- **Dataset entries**

○ ○ ○ ○ ○

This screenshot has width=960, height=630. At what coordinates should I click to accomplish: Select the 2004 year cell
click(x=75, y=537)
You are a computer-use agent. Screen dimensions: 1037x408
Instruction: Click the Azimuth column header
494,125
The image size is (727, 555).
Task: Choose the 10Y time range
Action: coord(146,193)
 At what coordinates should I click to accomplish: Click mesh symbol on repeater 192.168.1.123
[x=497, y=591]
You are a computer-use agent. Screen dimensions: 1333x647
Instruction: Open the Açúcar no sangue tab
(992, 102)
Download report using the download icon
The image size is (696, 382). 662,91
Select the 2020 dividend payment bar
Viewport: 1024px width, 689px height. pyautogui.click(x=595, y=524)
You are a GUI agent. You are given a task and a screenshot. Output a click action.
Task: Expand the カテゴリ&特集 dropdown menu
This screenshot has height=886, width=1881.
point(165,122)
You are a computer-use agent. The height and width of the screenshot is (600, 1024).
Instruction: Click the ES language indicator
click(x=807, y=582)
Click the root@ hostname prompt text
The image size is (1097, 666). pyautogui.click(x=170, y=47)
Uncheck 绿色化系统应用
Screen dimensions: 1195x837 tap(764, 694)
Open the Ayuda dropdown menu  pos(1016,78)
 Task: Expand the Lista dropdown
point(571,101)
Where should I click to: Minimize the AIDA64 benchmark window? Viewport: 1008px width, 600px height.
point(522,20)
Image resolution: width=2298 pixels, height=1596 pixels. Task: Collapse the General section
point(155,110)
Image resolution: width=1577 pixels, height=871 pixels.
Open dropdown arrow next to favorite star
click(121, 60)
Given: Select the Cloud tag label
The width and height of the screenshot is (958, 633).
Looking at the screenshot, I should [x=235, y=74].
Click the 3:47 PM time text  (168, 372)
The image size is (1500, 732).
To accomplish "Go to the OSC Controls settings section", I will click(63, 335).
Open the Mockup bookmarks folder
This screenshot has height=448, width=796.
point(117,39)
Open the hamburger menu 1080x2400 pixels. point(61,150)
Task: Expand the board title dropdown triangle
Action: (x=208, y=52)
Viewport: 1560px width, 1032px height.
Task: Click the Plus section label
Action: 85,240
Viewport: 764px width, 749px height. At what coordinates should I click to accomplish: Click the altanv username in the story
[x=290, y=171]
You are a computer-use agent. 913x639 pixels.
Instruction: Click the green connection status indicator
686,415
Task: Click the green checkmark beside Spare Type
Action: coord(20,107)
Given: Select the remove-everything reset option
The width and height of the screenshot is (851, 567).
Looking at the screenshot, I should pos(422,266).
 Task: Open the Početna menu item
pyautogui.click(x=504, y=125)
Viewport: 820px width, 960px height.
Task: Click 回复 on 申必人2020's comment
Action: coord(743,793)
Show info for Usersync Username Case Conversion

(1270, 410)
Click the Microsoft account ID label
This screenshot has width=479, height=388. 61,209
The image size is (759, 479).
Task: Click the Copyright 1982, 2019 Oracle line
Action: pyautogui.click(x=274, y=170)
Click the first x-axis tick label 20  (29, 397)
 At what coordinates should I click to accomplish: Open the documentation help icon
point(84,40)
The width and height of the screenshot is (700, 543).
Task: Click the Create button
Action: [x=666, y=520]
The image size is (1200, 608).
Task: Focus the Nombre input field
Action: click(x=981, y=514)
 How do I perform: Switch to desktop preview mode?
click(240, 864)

○ ○ ○ ○ ○

- **YOUR OBJECTIVE**
Every line above should be retyped exactly as given.

- **OUTPUT FOR THIS TASK**
This screenshot has width=960, height=630. At what coordinates should I click to accomplish: Select the 2004 year cell
click(x=75, y=537)
You are a computer-use agent. Screen dimensions: 1037x408
Instruction: Click the Azimuth column header
494,125
The image size is (727, 555).
Task: Choose the 10Y time range
Action: coord(146,193)
 At what coordinates should I click to accomplish: Click mesh symbol on repeater 192.168.1.123
[x=497, y=591]
You are a computer-use agent. Screen dimensions: 1333x647
Instruction: Open the Açúcar no sangue tab
(992, 102)
Download report using the download icon
The image size is (696, 382). 662,91
Select the 2020 dividend payment bar
Viewport: 1024px width, 689px height. pyautogui.click(x=595, y=524)
You are a GUI agent. You are given a task and a screenshot. Output a click action.
Task: Expand the カテゴリ&特集 dropdown menu
This screenshot has height=886, width=1881.
point(165,122)
You are a computer-use agent. The height and width of the screenshot is (600, 1024).
Instruction: Click the ES language indicator
click(x=807, y=582)
Click the root@ hostname prompt text
The image size is (1097, 666). pyautogui.click(x=170, y=47)
Uncheck 绿色化系统应用
Screen dimensions: 1195x837 tap(764, 694)
Open the Ayuda dropdown menu  pos(1016,78)
 Task: Expand the Lista dropdown
point(571,101)
Where should I click to: Minimize the AIDA64 benchmark window? Viewport: 1008px width, 600px height.
point(522,20)
Image resolution: width=2298 pixels, height=1596 pixels. Task: Collapse the General section
point(155,110)
Image resolution: width=1577 pixels, height=871 pixels.
Open dropdown arrow next to favorite star
click(121, 60)
Given: Select the Cloud tag label
The width and height of the screenshot is (958, 633).
Looking at the screenshot, I should [x=235, y=74].
Click the 3:47 PM time text  (168, 372)
The image size is (1500, 732).
To accomplish "Go to the OSC Controls settings section", I will click(63, 335).
Open the Mockup bookmarks folder
This screenshot has height=448, width=796.
point(117,39)
Open the hamburger menu 1080x2400 pixels. point(61,150)
Task: Expand the board title dropdown triangle
Action: (x=208, y=52)
Viewport: 1560px width, 1032px height.
Task: Click the Plus section label
Action: 85,240
Viewport: 764px width, 749px height. At what coordinates should I click to accomplish: Click the altanv username in the story
[x=290, y=171]
You are a computer-use agent. 913x639 pixels.
Instruction: Click the green connection status indicator
686,415
Task: Click the green checkmark beside Spare Type
Action: coord(20,107)
Given: Select the remove-everything reset option
The width and height of the screenshot is (851, 567).
Looking at the screenshot, I should pos(422,266).
 Task: Open the Početna menu item
pyautogui.click(x=504, y=125)
Viewport: 820px width, 960px height.
Task: Click 回复 on 申必人2020's comment
Action: coord(743,793)
Show info for Usersync Username Case Conversion

(1270, 410)
Click the Microsoft account ID label
This screenshot has width=479, height=388. 61,209
The image size is (759, 479).
Task: Click the Copyright 1982, 2019 Oracle line
Action: pyautogui.click(x=274, y=170)
Click the first x-axis tick label 20  (29, 397)
 At what coordinates should I click to accomplish: Open the documentation help icon
point(84,40)
The width and height of the screenshot is (700, 543).
Task: Click the Create button
Action: [x=666, y=520]
The image size is (1200, 608).
Task: Focus the Nombre input field
Action: click(x=981, y=514)
 How do I perform: Switch to desktop preview mode?
click(240, 864)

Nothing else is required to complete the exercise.